WHAT YOU NEED TO DO → Copy out the lines below verbatim, from the first line down to the line containing "The image size is (1696, 873).", with both ends included.
----------------
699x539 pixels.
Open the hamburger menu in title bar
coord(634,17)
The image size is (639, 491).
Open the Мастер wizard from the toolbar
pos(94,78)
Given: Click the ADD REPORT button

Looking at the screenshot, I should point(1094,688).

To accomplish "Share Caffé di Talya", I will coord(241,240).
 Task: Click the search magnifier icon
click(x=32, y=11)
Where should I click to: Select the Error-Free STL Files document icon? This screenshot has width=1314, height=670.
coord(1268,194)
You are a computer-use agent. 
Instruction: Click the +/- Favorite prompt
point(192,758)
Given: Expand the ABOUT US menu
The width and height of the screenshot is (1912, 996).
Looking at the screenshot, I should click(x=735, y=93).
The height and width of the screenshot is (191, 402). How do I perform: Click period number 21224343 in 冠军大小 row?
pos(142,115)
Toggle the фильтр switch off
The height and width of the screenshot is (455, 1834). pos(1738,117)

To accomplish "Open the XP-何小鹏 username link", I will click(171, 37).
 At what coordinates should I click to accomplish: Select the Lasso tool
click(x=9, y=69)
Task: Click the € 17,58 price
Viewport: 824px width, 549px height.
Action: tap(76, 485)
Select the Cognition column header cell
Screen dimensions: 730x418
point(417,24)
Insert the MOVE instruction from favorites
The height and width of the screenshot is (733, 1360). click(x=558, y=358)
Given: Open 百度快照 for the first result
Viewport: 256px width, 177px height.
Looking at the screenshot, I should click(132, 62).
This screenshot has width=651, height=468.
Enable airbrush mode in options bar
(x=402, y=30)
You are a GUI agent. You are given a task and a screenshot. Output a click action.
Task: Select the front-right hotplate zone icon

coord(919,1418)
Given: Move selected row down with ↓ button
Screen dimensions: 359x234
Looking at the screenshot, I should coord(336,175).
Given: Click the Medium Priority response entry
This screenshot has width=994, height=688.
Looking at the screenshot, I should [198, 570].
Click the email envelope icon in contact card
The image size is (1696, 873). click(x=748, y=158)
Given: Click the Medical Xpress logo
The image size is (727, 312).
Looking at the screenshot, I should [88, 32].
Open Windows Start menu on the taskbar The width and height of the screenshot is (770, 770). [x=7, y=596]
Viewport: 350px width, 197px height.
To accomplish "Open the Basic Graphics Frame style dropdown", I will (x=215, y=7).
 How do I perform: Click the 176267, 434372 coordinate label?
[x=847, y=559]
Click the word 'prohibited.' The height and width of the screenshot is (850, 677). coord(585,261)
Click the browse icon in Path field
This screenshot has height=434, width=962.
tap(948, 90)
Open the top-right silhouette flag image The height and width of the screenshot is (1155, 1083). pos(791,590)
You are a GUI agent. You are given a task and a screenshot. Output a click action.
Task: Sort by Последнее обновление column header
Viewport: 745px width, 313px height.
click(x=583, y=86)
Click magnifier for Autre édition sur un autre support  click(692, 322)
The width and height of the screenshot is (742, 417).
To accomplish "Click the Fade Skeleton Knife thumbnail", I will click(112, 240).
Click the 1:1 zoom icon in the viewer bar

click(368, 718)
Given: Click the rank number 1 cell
----------------
PROBLEM SOLUTION →
699x539 pixels.
Open the hamburger menu in title bar
coord(634,17)
The image size is (639, 491).
Open the Мастер wizard from the toolbar
pos(94,78)
Given: Click the ADD REPORT button

Looking at the screenshot, I should point(1094,688).

To accomplish "Share Caffé di Talya", I will coord(241,240).
 Task: Click the search magnifier icon
click(x=32, y=11)
Where should I click to: Select the Error-Free STL Files document icon? This screenshot has width=1314, height=670.
coord(1268,194)
You are a computer-use agent. 
Instruction: Click the +/- Favorite prompt
point(192,758)
Given: Expand the ABOUT US menu
The width and height of the screenshot is (1912, 996).
Looking at the screenshot, I should click(x=735, y=93).
The height and width of the screenshot is (191, 402). How do I perform: Click period number 21224343 in 冠军大小 row?
pos(142,115)
Toggle the фильтр switch off
The height and width of the screenshot is (455, 1834). pos(1738,117)

To accomplish "Open the XP-何小鹏 username link", I will click(171, 37).
 At what coordinates should I click to accomplish: Select the Lasso tool
click(x=9, y=69)
Task: Click the € 17,58 price
Viewport: 824px width, 549px height.
Action: tap(76, 485)
Select the Cognition column header cell
Screen dimensions: 730x418
point(417,24)
Insert the MOVE instruction from favorites
The height and width of the screenshot is (733, 1360). click(x=558, y=358)
Given: Open 百度快照 for the first result
Viewport: 256px width, 177px height.
Looking at the screenshot, I should click(132, 62).
This screenshot has width=651, height=468.
Enable airbrush mode in options bar
(x=402, y=30)
You are a GUI agent. You are given a task and a screenshot. Output a click action.
Task: Select the front-right hotplate zone icon

coord(919,1418)
Given: Move selected row down with ↓ button
Screen dimensions: 359x234
Looking at the screenshot, I should coord(336,175).
Given: Click the Medium Priority response entry
This screenshot has width=994, height=688.
Looking at the screenshot, I should [198, 570].
Click the email envelope icon in contact card
The image size is (1696, 873). click(x=748, y=158)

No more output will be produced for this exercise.